• **WHAT THIS TASK INVOLVES**
Count how many lines in the material contain the word "resolution". Reply with only that number.

• **DATA FOR THIS TASK**
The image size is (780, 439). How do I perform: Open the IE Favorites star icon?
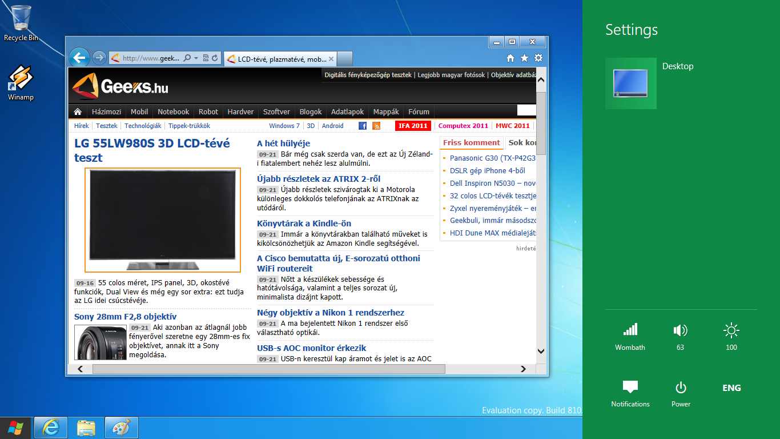click(x=524, y=58)
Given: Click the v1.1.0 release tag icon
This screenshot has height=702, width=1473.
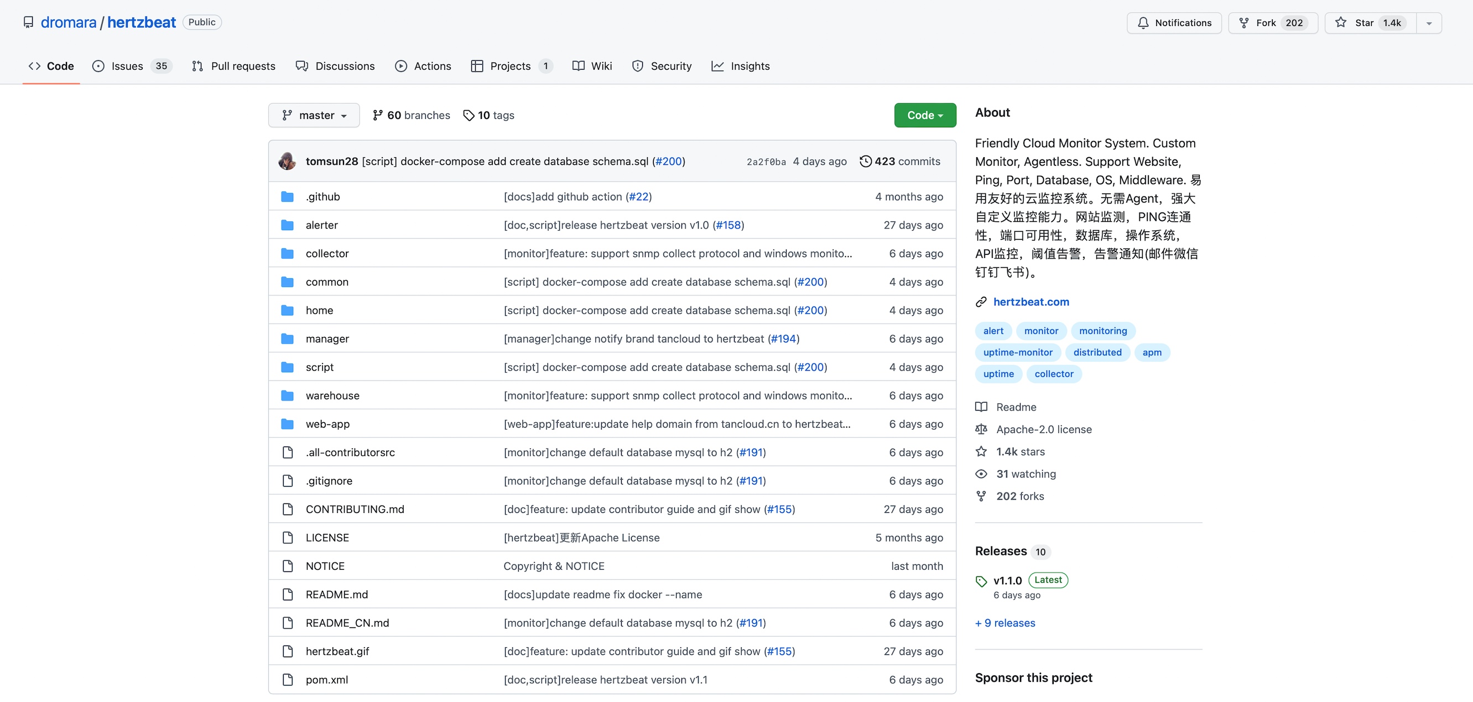Looking at the screenshot, I should 981,581.
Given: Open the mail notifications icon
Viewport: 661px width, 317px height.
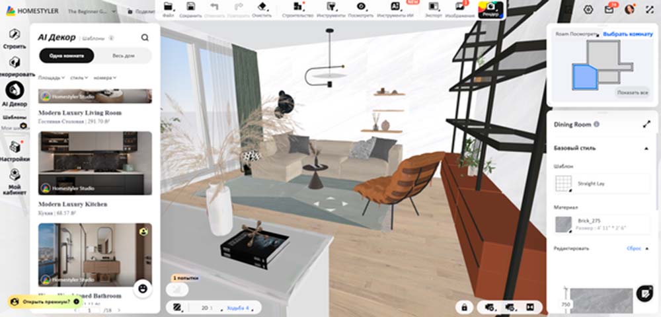Looking at the screenshot, I should (609, 9).
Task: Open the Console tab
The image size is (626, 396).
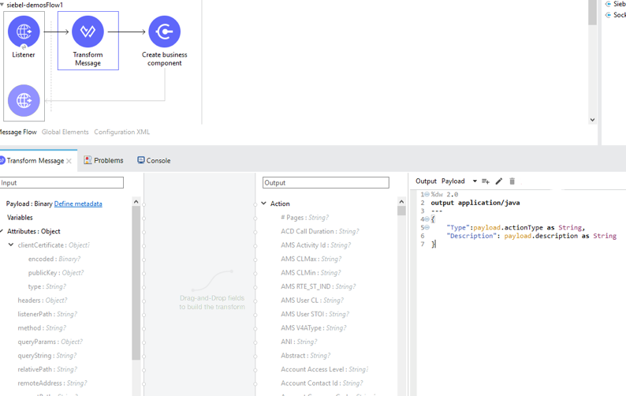Action: (154, 160)
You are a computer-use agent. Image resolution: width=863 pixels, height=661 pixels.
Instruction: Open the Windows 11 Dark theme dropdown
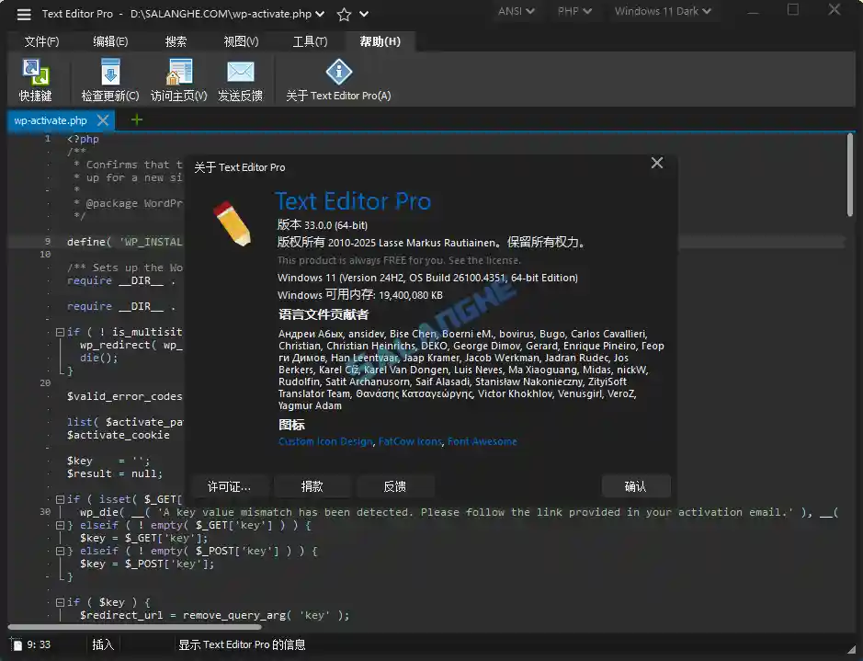[663, 12]
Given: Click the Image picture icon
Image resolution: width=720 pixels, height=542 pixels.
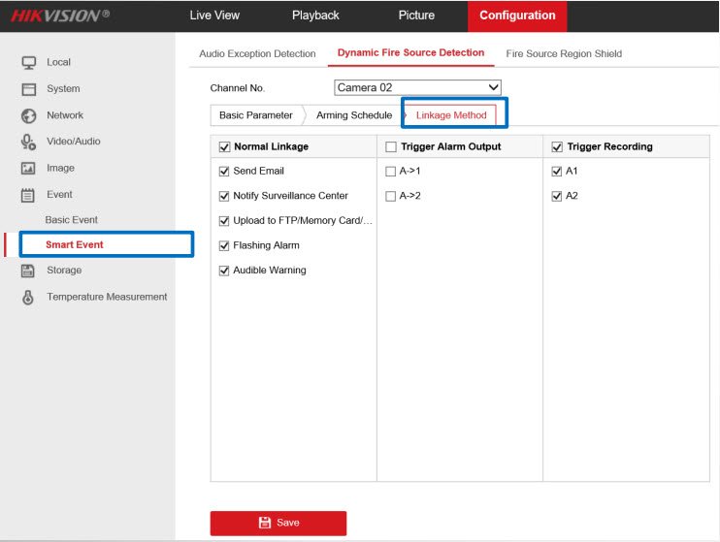Looking at the screenshot, I should point(29,169).
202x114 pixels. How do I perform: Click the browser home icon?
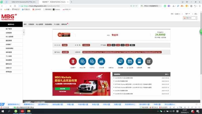pos(15,6)
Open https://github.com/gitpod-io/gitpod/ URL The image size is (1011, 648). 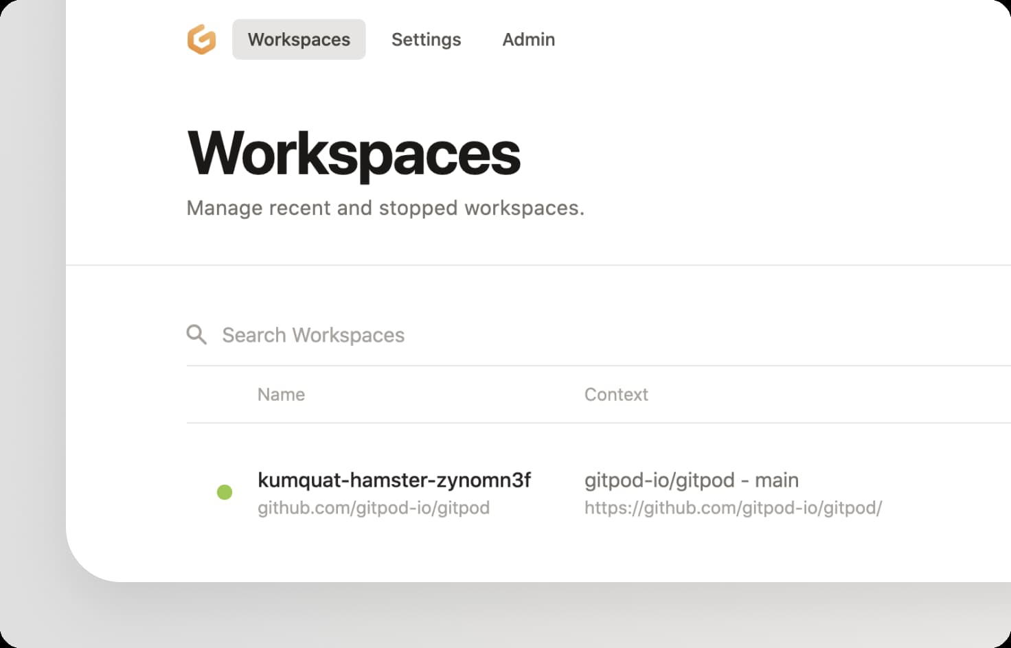click(x=734, y=508)
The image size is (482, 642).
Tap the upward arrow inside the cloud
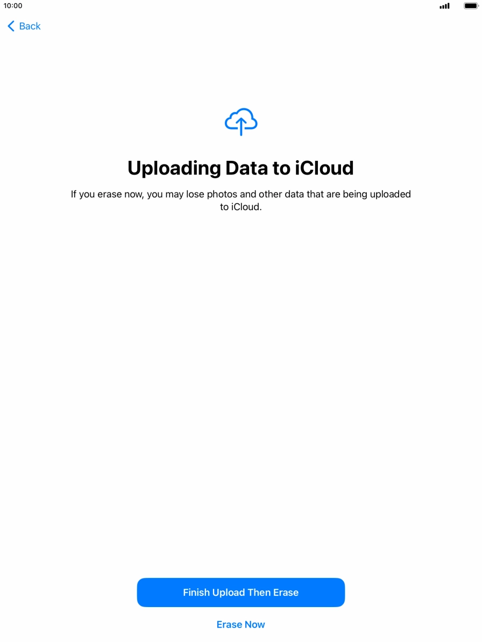click(241, 126)
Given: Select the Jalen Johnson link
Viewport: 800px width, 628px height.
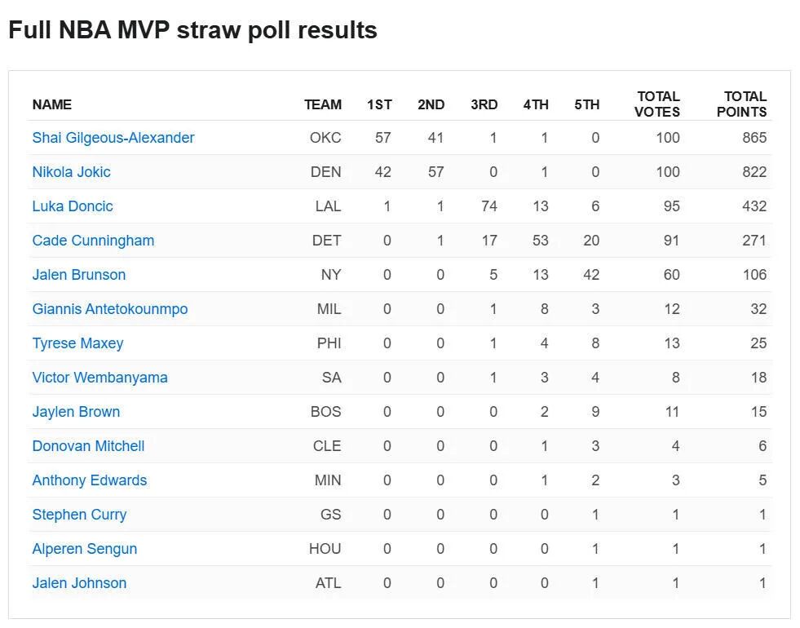Looking at the screenshot, I should (x=79, y=583).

• **EXERCISE SOLUTION**
2